Seit Beginn der Pandemie hört Bürgermeister Michael Ludwig auf seinen eigenen COVID-Beraterstab. Mit diesem hat er auch am 3. Februar über die angekündigten Lockerungen der Bundesregierung zu diskutieren. „Die Pandemie ist noch nicht vorbei“ so Bürgermeister Michael Ludwig. Er verweist auf die Zahlen, die Wiener Spitäler befinden sich auf Stufe Sechs von Acht. Damit sei die Situation zwar schwer „aber beherrschbar“. Vor allem sei die Lage derzeit für das Personal in den Spitälern schwierig. Neben steigenden Patientenzahlen, erkranken auch die Mitarbeiterinnen und Mitarbeiter der Spitäler. Somit kommt es zu Ausfällen, die Kolleginnen und Kollegen ausgleichen müssen.

Für bundeseinheitliche Regeln

„Ich war von Beginn der Pandemie für bundeseinheitliche Regelungen“ erklärte Bürgermeister Michael Ludwig. Und betonte, wie wichtig parteiübergreifende und faktenbasierte Entscheidungsprozesse in der Pandemie seien. Nach Beratungen mit seinem Krisenstab, Gesundheitsstadtrat Hacker und Vizebürgermeister Christoph Wiederkehr, werden die bundesweiten Lockerungen großteils mitgetragen.

Sperrstunde bis Mitternacht

Die Sperrstunde wird auch in Wien von 22:00 auf 24:00 Uhr verlängert. Bei Zusammenkünften ohne festen Sitzplätzen sind künftig 50 Personen erlaubt. Hier gilt 2G mit Maske, auch bei Veranstaltungen mit festen Plätzen wird 2G samt Maske gelten. Somit fällt in Wien die 2G+ Regel. Weiter fällt die 2G-Regel im Handel, die Maske bleibt weiterhin.
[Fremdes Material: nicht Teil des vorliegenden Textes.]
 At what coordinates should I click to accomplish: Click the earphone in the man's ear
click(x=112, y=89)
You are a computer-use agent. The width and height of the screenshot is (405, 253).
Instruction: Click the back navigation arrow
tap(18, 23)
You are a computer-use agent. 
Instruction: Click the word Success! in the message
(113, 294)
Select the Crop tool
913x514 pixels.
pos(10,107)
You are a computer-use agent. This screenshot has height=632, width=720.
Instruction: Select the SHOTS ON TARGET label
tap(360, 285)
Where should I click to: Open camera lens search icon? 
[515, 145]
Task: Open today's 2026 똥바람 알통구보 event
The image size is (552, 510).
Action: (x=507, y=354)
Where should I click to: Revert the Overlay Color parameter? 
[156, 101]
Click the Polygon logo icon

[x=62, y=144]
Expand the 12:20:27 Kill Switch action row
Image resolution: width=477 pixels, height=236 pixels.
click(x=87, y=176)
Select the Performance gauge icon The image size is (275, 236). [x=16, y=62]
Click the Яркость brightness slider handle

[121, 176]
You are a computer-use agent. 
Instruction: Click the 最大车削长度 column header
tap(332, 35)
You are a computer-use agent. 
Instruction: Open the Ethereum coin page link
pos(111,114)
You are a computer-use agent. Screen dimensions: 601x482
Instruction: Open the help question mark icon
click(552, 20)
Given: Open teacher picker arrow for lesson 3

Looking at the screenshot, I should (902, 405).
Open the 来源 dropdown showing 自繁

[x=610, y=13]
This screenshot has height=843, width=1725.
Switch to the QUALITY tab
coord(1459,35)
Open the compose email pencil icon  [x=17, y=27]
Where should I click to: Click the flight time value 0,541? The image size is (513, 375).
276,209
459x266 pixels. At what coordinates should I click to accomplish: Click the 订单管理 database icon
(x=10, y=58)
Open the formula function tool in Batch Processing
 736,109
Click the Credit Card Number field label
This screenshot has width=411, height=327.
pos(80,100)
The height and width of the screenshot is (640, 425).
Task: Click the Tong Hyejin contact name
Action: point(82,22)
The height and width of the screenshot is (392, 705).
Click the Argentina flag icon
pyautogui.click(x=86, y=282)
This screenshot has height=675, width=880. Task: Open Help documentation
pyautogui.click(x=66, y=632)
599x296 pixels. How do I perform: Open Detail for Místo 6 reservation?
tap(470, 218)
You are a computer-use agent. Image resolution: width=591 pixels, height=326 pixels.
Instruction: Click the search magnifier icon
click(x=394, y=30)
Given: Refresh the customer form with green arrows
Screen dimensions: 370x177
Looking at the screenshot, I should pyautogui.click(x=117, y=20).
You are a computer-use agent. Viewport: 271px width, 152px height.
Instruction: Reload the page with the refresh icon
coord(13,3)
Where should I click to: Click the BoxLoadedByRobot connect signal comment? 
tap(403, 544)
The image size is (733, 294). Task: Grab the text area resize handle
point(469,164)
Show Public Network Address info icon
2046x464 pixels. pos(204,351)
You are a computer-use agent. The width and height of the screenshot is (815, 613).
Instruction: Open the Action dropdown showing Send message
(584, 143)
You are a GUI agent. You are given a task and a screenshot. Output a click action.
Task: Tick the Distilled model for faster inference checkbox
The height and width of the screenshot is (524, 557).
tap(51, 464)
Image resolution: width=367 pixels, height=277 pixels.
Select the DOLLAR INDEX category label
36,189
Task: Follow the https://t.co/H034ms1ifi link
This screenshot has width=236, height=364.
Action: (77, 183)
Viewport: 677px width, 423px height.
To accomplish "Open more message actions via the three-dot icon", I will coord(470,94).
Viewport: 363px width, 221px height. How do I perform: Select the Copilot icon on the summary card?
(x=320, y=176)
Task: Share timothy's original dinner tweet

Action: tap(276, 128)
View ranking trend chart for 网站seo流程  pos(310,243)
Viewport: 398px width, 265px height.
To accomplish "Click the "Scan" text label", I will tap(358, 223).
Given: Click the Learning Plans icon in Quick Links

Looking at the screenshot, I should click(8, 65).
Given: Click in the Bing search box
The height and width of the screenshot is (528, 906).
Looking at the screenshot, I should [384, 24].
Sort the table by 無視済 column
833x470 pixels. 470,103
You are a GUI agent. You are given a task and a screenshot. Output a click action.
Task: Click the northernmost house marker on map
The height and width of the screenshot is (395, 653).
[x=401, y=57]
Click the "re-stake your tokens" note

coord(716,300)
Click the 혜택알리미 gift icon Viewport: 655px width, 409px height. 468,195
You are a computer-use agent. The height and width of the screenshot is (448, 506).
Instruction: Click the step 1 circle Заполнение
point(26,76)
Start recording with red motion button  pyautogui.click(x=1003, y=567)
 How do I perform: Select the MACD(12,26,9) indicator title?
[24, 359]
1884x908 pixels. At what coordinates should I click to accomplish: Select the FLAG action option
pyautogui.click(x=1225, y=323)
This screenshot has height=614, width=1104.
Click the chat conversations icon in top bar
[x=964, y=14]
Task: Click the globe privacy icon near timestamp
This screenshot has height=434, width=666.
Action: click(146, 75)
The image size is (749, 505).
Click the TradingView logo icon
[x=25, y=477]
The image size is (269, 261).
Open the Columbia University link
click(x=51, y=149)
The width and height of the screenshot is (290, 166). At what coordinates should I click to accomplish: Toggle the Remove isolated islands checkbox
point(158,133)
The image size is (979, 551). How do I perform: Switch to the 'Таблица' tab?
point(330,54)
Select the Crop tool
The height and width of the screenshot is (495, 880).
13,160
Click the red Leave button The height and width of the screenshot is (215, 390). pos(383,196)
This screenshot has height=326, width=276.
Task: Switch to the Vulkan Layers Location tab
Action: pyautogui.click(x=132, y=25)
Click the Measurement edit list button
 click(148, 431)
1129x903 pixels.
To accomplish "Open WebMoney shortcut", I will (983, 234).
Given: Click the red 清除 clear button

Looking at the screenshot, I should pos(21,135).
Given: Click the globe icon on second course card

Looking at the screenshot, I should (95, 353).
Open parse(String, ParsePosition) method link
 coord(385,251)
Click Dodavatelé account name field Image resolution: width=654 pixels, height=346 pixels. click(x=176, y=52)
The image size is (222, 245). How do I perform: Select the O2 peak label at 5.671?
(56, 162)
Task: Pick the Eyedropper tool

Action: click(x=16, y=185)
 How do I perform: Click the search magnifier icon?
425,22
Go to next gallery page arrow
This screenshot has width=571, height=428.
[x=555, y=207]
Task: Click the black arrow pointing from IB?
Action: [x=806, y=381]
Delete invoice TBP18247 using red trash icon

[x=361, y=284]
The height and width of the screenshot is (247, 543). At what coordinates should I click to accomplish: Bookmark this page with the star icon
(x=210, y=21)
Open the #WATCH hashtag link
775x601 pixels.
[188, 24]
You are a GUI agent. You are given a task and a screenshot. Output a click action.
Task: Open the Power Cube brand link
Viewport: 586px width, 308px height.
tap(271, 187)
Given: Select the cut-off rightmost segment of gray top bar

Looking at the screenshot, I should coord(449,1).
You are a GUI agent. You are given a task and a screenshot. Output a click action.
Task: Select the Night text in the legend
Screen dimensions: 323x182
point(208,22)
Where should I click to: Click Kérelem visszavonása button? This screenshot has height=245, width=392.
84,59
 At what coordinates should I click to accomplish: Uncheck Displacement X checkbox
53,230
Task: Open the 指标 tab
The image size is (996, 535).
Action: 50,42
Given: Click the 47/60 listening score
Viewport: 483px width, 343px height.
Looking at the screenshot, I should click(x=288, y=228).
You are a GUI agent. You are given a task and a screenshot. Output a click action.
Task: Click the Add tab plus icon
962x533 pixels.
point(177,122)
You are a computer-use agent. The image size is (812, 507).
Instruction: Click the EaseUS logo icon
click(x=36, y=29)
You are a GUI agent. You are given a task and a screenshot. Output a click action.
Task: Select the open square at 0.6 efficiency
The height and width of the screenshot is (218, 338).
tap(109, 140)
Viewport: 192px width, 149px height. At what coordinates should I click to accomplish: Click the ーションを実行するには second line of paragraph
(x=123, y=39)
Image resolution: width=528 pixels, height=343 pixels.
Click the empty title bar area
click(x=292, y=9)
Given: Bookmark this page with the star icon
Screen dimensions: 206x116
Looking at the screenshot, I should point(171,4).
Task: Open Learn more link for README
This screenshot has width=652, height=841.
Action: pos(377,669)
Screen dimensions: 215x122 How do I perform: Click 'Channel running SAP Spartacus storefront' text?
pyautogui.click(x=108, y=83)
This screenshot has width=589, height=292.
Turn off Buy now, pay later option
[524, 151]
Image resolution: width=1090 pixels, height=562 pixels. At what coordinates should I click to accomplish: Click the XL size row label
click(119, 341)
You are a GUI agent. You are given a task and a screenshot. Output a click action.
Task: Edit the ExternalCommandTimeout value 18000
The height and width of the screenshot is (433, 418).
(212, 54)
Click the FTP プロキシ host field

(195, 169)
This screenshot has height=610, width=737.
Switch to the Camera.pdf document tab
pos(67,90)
Im Unterschied zur bundesweiten Lockerung bleibt Wien bei der 2G-Regel in der Gastro. Bundesweit gilt ab 19. Februar die 3G-Regel.

Kostenlose Test sollen bleiben

Bürgermeister Michael Ludwig möchte weiterhin das kostenlose und gut ausgebaute Testsystem erhalten. Denn schwere Verläufe können damit verhindert werden, da mit breitflächigen und kostenlosen Testkonzepten Infektionen frühzeitig erkannt werden können. Ludwig ruft nochmals die Bevölkerung auf, das Impfangebot der Stadt zu nutzen. Nur eine Impfung könne schwere Verläufe und Long Covid verhindern.